DIRECTIONS FOR THIS TASK: Exclude the pictures. Transcribe, exactly as written, the lines from the one with "Select the July red bar" through the end of the entries below.
[[ RECORDS SUPPLIED, beginning ]]
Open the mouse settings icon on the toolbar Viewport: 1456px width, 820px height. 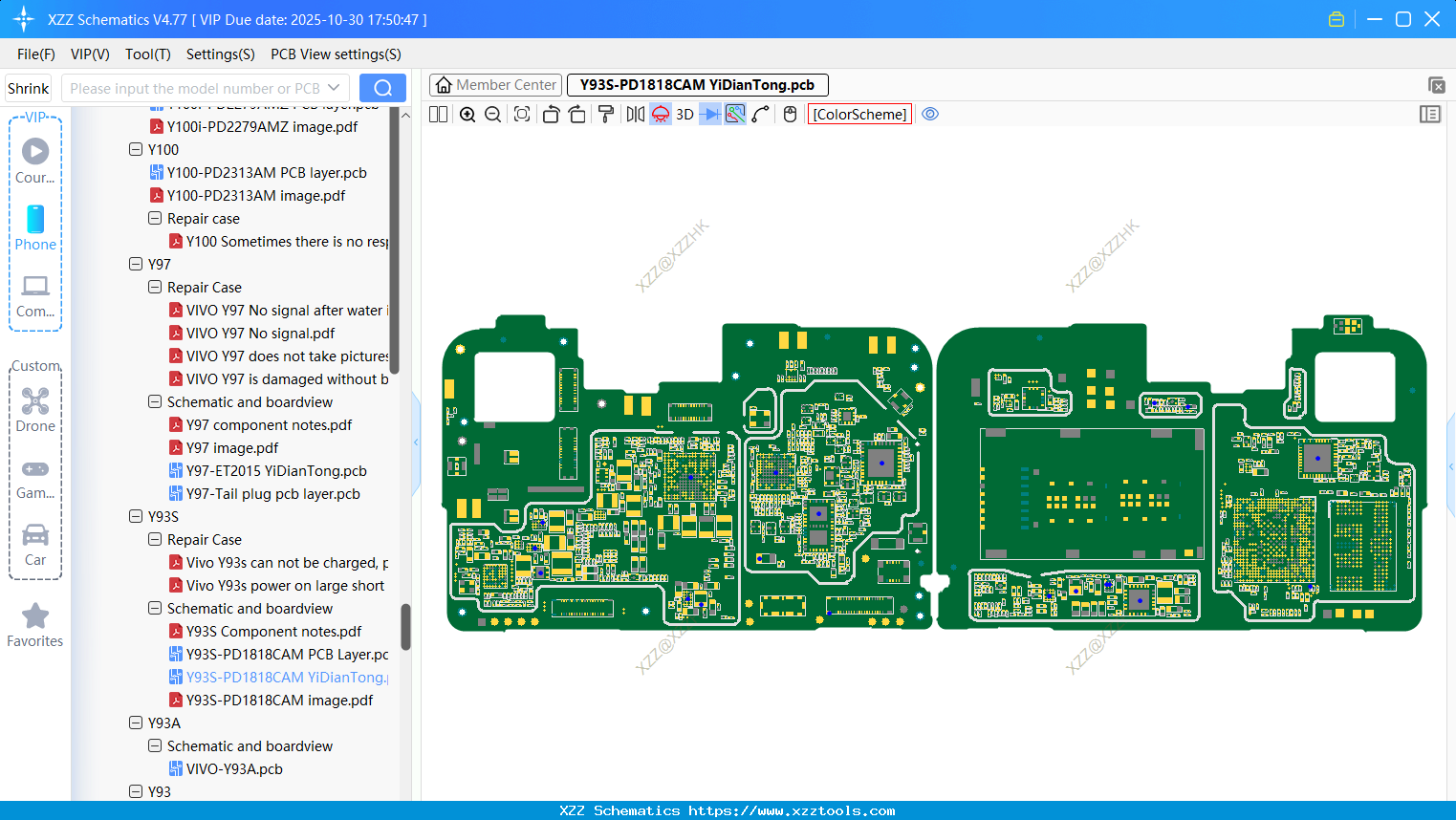tap(789, 114)
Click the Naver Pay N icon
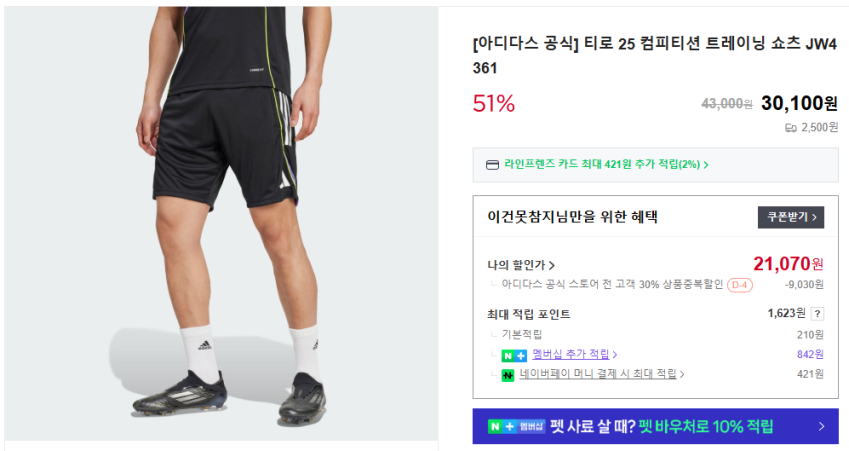The image size is (849, 451). click(x=508, y=375)
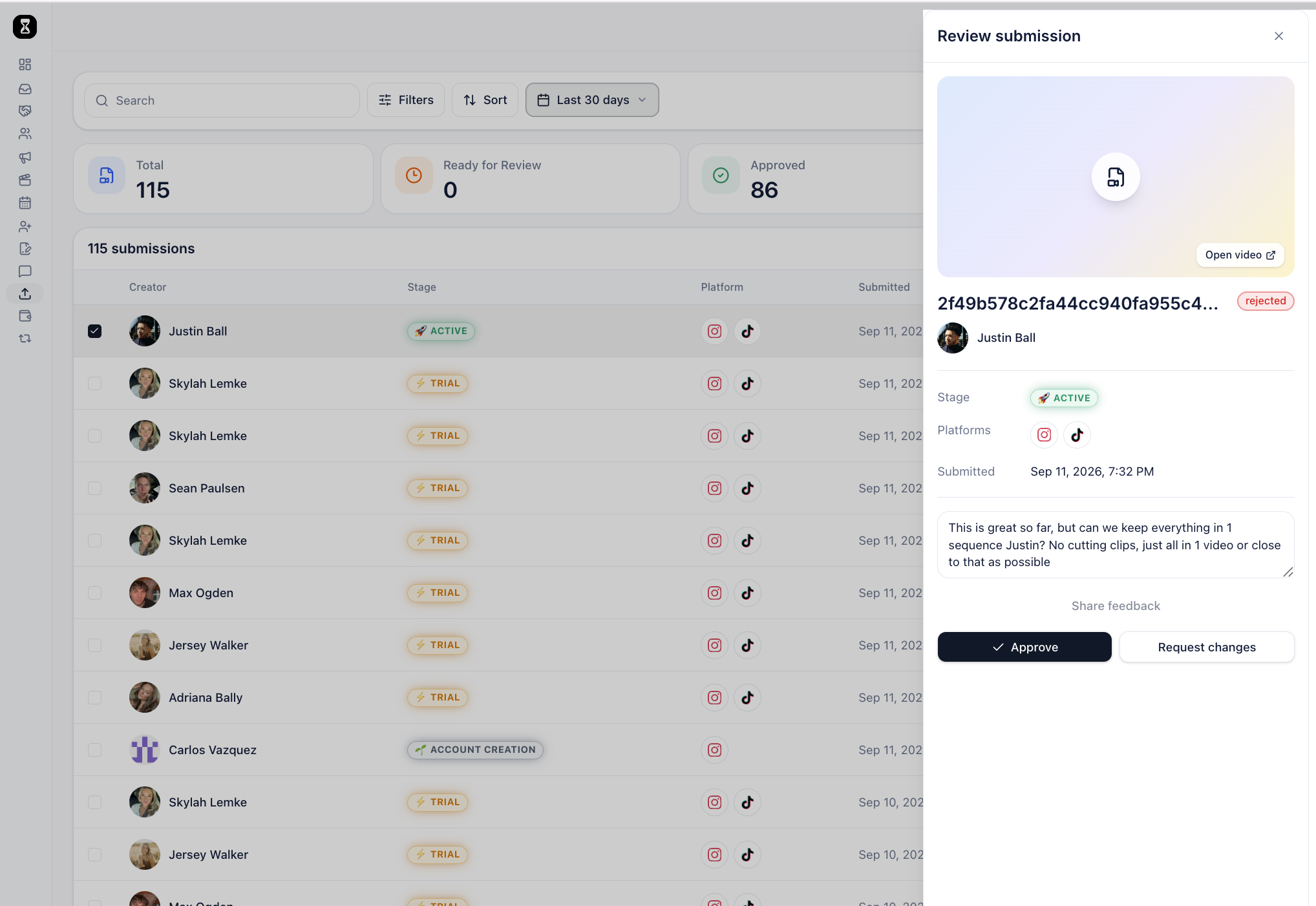Click the video file icon in preview

[x=1116, y=177]
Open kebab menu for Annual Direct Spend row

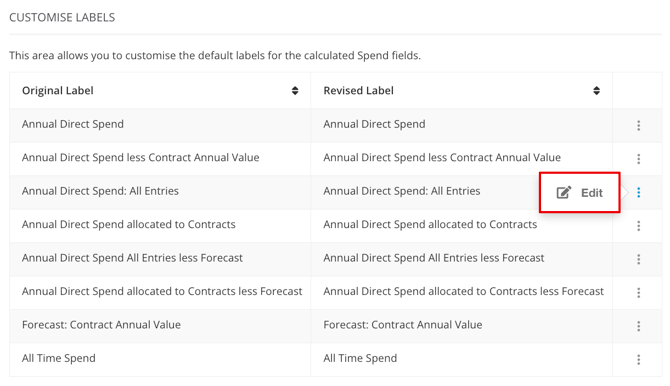pyautogui.click(x=638, y=125)
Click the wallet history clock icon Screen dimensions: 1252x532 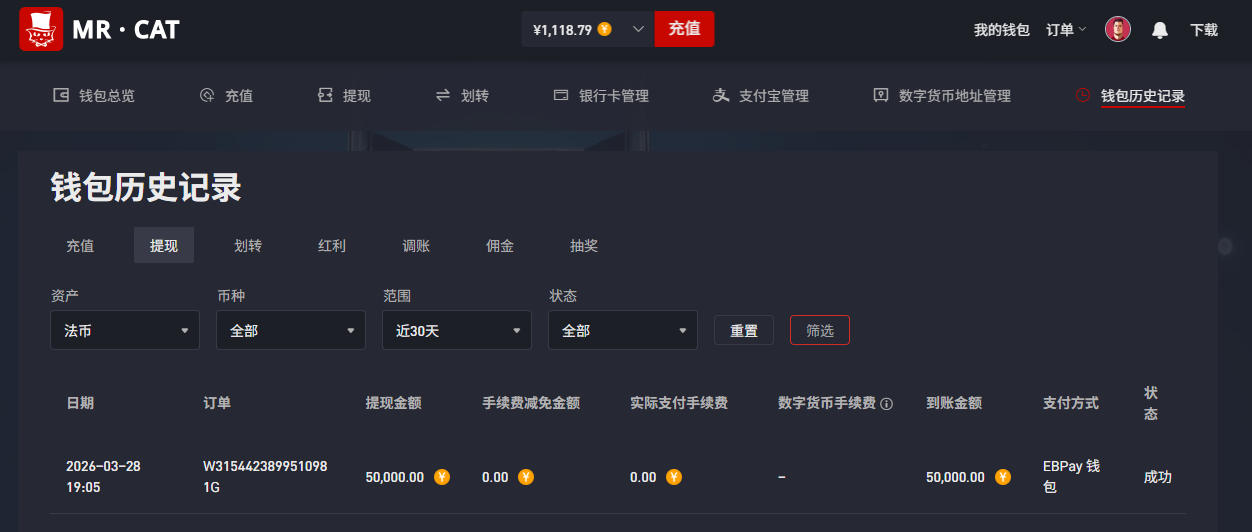(x=1082, y=96)
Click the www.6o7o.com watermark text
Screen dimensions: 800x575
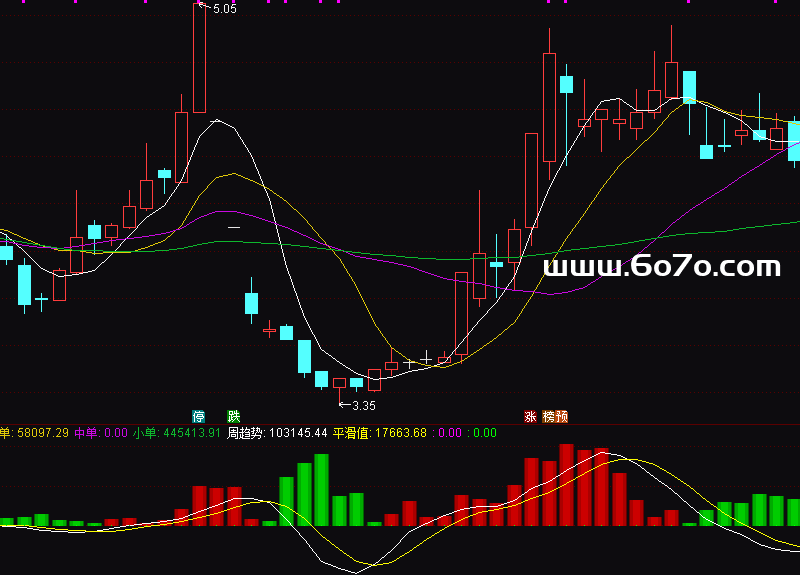(661, 267)
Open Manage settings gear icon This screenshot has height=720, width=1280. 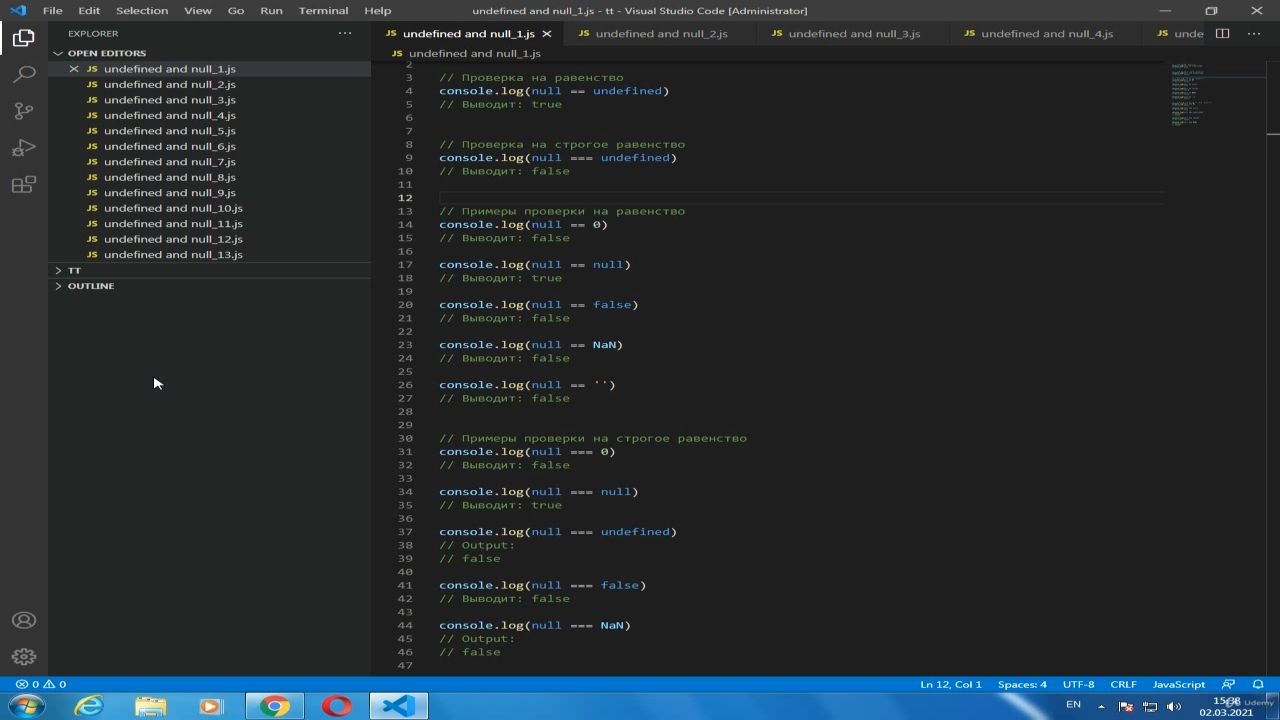click(x=24, y=657)
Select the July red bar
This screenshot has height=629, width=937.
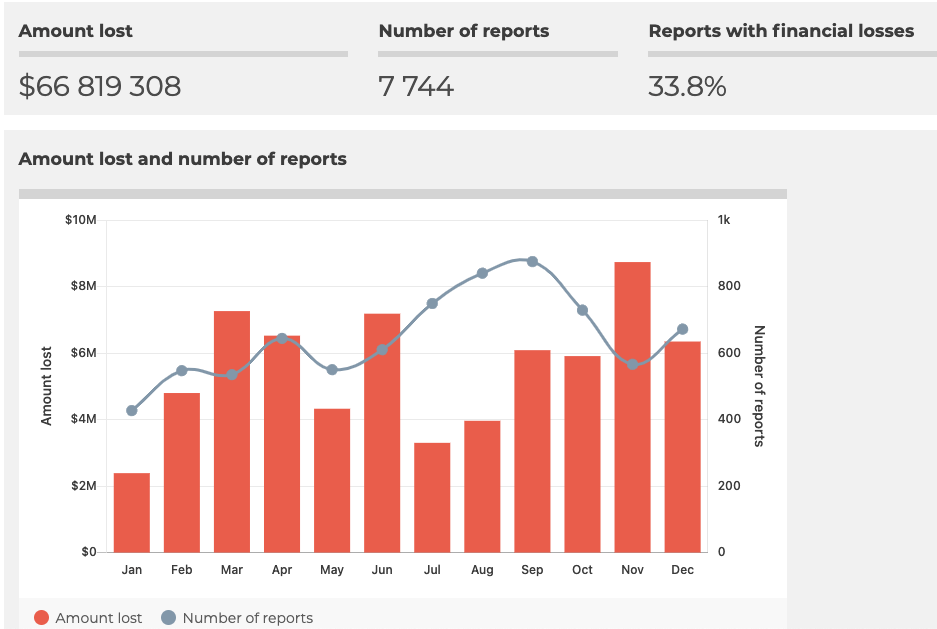(432, 497)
[[ RECORDS SUPPLIED, end ]]
YOUR SOLUTION:
Select the July red bar
This screenshot has height=629, width=937.
(432, 497)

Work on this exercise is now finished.